Start of Extracted records

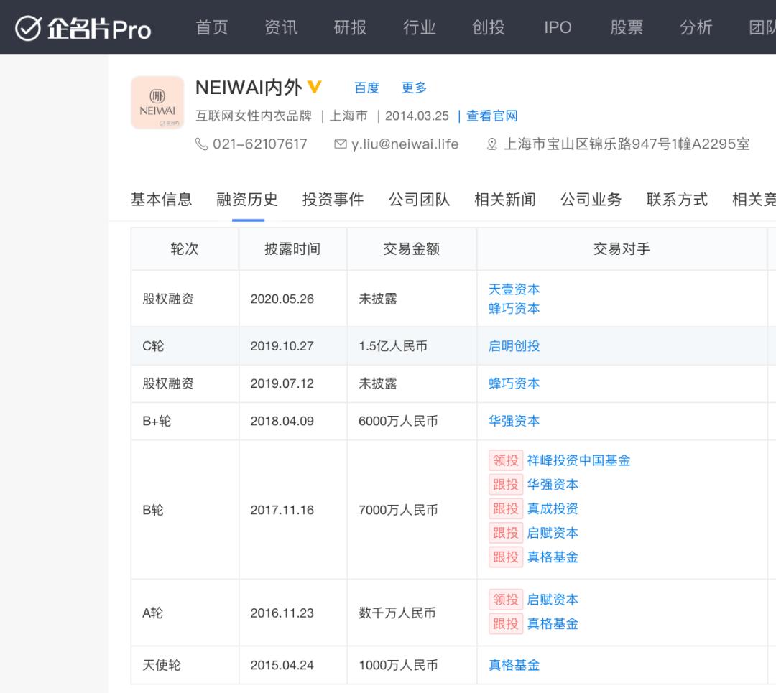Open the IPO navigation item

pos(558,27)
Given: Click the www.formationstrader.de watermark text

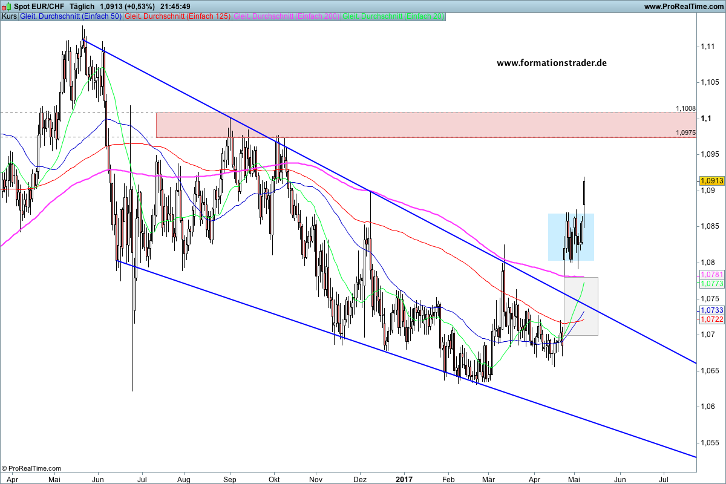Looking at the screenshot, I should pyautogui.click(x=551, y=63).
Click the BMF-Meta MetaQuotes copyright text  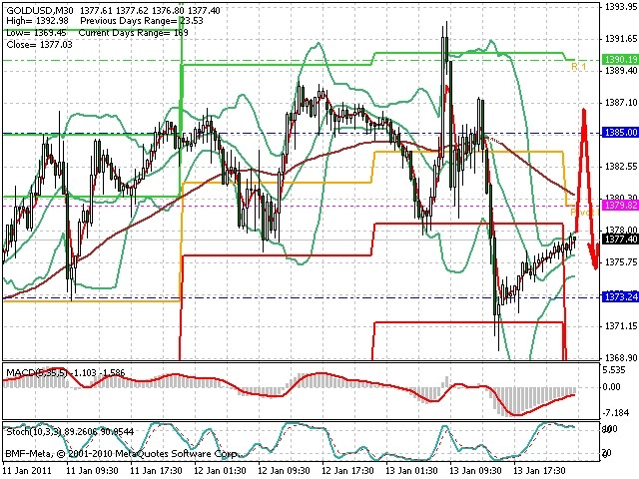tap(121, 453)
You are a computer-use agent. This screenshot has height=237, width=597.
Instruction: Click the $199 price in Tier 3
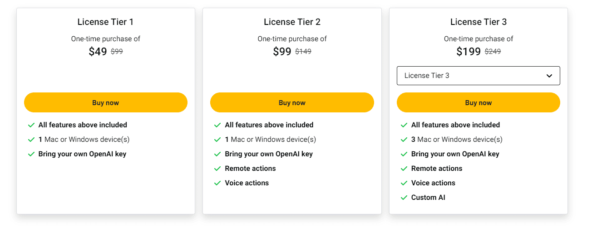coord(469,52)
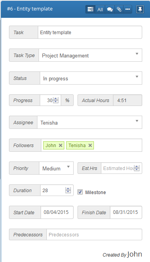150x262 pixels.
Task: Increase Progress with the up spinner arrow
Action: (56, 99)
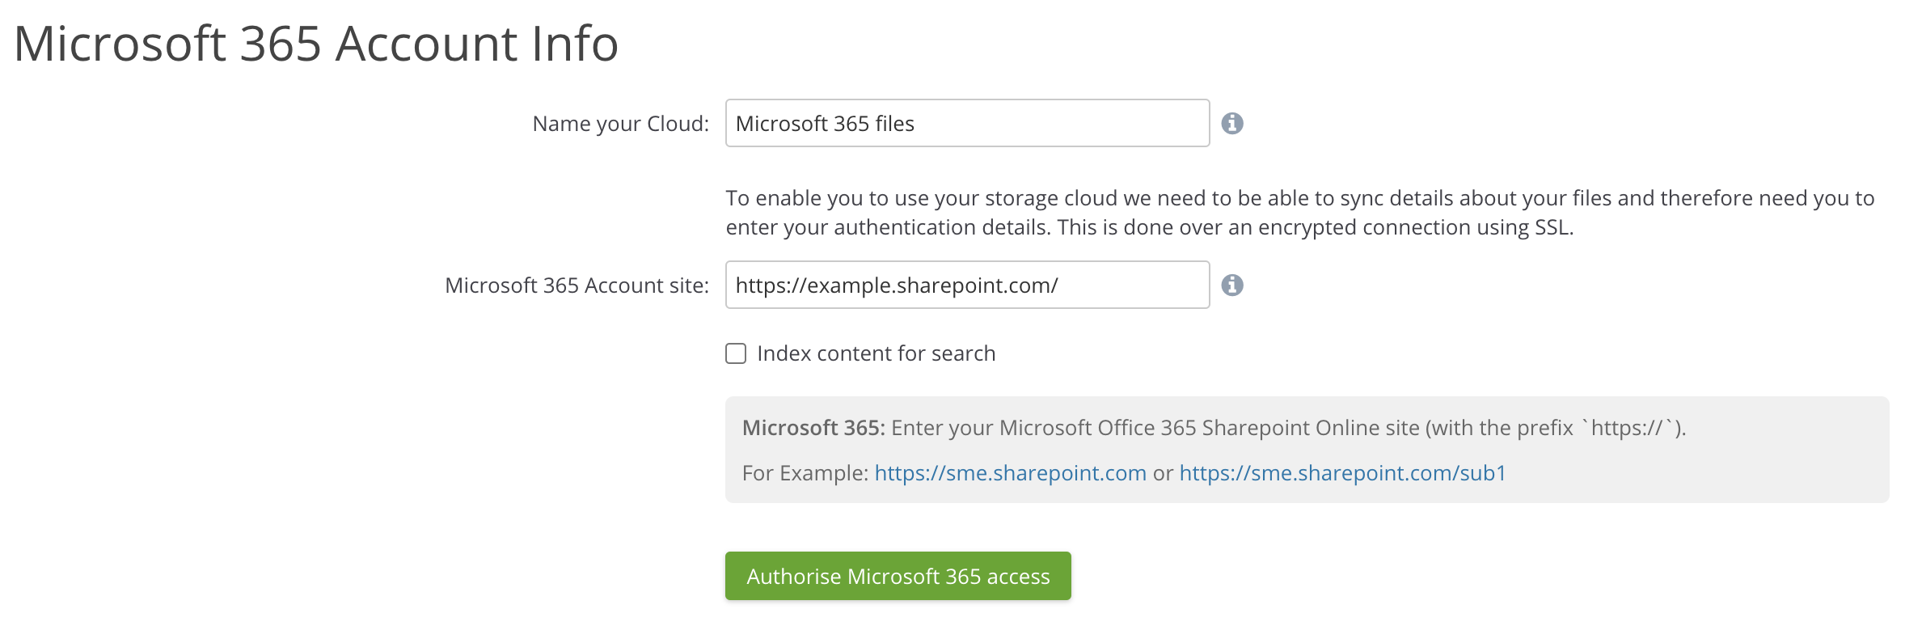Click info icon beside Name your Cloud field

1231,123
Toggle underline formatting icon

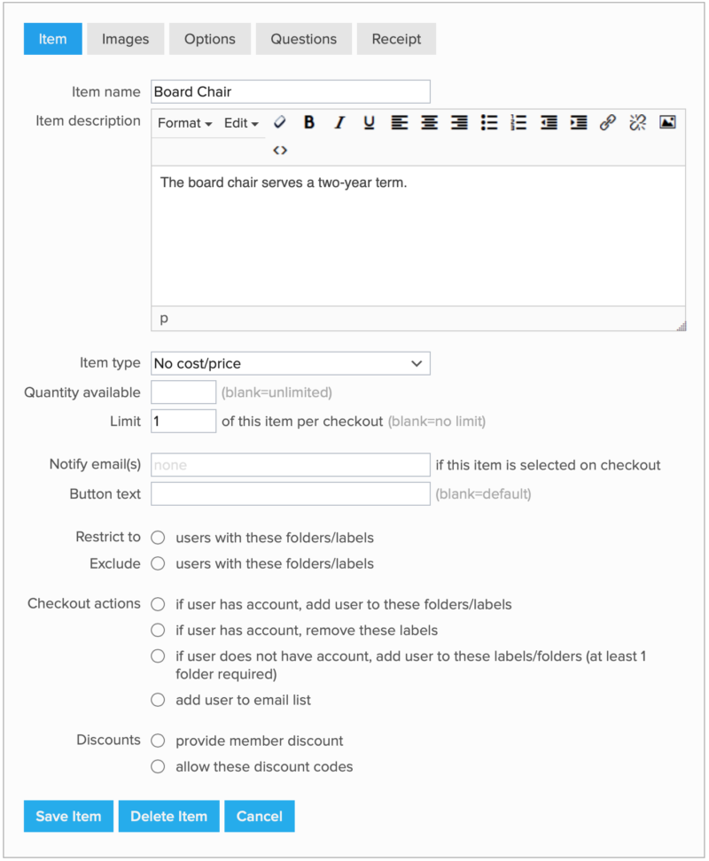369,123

End of Extracted records

▸ **Work to be completed**: In the copy, leave out all pictures, and retype exactly each line from the one with "You are a computer-use" through the last line of the entries.

▸ **Solution for this exercise**:
You are a computer-use agent. This screenshot has height=237, width=597.
Instruction: Click the $199 price in Tier 3
coord(469,52)
150x262 pixels.
Task: Increase Progress with the up spinner arrow
Action: (56, 99)
Click info icon beside Name your Cloud field

1231,123
Toggle underline formatting icon

369,123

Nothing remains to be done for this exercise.